--- Supplied information ---

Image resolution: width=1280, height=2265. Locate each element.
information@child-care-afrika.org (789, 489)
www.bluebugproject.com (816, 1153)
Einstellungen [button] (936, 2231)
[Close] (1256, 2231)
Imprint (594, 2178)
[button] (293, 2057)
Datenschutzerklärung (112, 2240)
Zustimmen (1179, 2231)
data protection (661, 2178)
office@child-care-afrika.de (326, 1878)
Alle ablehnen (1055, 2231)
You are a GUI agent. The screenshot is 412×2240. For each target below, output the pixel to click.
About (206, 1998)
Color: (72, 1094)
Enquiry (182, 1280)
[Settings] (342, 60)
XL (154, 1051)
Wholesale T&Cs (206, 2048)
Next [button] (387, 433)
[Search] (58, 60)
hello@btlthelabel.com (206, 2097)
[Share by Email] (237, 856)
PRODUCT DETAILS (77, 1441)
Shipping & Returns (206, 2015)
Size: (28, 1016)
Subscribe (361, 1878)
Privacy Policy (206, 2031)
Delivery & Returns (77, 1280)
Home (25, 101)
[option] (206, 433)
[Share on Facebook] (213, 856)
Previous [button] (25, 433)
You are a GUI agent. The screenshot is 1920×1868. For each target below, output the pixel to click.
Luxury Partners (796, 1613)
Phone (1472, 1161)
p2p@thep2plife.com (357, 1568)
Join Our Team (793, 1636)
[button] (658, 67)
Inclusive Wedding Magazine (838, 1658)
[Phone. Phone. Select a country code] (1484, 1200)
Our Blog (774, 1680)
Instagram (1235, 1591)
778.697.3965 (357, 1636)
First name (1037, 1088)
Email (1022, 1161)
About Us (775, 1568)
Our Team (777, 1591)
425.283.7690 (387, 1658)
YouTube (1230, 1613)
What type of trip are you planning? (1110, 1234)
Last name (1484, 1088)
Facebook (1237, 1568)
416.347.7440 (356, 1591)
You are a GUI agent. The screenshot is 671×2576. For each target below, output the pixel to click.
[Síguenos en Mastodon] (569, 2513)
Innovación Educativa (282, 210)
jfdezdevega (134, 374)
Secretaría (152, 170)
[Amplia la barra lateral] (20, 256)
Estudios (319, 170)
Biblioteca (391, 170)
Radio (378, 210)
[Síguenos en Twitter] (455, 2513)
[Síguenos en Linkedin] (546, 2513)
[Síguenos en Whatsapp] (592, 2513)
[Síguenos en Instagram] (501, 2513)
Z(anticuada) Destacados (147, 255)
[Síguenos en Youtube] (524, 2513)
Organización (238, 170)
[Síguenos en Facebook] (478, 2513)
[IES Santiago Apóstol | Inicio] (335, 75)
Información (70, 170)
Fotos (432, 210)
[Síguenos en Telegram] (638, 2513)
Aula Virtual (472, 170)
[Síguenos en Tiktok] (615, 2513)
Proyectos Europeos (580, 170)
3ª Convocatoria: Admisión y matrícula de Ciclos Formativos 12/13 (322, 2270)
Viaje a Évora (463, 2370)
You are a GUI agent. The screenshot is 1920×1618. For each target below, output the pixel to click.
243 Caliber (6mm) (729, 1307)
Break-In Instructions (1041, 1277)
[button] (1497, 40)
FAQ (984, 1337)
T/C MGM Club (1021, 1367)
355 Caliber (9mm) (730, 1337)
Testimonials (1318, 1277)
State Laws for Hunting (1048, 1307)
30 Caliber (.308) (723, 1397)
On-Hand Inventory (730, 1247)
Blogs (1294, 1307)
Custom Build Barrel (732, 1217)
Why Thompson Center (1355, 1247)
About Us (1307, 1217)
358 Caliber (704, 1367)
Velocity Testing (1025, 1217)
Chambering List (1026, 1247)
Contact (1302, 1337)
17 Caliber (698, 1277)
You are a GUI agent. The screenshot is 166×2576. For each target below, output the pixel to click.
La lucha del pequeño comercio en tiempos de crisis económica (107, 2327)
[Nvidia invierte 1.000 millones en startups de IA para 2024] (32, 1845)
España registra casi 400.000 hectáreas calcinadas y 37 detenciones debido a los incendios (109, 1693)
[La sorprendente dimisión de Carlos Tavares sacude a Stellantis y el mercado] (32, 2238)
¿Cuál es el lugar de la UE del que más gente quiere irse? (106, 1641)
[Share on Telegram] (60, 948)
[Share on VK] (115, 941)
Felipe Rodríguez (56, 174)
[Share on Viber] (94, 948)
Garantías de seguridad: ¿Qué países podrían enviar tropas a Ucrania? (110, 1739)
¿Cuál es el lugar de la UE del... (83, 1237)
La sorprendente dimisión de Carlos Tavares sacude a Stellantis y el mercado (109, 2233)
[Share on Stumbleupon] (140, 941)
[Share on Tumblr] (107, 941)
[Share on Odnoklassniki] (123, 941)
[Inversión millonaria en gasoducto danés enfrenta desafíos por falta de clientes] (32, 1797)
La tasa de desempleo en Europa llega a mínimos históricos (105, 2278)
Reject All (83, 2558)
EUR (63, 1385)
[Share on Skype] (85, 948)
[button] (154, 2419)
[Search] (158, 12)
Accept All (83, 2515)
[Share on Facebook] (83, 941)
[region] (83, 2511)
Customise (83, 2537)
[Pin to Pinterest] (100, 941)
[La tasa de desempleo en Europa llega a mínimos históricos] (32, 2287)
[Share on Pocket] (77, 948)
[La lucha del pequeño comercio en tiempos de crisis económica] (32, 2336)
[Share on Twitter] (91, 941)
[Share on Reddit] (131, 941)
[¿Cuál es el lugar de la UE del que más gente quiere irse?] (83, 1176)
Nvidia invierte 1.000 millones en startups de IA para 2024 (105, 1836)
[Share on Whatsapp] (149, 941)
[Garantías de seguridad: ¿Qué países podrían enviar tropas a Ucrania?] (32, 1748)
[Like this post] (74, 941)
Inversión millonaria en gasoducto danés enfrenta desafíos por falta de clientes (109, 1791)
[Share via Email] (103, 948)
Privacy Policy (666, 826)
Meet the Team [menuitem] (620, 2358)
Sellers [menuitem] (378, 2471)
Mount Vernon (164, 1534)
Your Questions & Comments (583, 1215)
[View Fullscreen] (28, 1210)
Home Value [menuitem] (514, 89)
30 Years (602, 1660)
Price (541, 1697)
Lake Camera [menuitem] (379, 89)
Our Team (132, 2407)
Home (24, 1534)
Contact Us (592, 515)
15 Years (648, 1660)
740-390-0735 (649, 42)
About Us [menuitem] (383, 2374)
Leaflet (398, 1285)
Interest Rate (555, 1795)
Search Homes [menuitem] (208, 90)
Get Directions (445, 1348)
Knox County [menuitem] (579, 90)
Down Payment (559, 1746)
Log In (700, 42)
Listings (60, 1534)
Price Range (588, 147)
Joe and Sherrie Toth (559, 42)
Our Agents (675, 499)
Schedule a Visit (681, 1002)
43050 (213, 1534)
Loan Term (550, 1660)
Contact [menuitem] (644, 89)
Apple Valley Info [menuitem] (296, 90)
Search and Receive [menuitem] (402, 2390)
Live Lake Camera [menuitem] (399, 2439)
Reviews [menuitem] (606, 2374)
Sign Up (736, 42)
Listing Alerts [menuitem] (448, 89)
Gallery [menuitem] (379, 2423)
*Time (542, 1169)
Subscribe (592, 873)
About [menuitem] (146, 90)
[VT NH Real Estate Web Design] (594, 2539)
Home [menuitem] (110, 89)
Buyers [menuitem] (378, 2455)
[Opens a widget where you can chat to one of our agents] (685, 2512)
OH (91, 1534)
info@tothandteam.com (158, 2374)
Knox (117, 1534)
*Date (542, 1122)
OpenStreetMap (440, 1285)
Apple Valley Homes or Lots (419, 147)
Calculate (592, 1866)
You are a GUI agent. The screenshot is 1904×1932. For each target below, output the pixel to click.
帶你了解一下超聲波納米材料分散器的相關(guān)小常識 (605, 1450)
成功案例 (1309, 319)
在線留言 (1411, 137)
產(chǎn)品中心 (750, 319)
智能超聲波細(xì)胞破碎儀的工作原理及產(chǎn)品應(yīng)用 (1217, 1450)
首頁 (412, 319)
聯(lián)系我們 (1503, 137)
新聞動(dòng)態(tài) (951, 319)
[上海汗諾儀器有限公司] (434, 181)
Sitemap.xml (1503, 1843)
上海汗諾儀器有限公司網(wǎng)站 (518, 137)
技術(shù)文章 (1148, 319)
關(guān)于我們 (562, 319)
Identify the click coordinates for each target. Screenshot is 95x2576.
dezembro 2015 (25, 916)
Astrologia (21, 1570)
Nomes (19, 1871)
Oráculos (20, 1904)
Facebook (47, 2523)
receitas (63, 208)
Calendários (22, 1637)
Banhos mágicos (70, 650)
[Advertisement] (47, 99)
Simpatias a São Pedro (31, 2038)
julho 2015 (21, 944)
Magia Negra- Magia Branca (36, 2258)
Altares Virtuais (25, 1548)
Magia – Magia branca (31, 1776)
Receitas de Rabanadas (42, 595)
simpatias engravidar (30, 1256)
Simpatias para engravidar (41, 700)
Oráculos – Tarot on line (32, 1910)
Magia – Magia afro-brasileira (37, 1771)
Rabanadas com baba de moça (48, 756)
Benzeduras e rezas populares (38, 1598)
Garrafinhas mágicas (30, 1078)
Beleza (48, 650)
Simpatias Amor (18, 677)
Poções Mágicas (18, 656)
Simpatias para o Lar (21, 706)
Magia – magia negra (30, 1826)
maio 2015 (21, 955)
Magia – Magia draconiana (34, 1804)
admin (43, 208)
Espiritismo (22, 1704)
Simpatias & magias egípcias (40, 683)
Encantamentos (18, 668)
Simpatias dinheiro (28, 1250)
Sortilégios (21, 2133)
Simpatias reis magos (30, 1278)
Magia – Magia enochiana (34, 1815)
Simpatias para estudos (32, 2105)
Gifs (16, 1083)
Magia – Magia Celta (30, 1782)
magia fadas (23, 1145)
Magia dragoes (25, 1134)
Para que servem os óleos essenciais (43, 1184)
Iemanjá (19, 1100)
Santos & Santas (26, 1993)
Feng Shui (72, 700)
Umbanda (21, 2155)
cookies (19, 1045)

---

### Task
The word to find is "tiempos". Copy every line of the records that holds it.

### Answer for the task
La lucha del pequeño comercio en tiempos de crisis económica (107, 2327)
[La lucha del pequeño comercio en tiempos de crisis económica] (32, 2336)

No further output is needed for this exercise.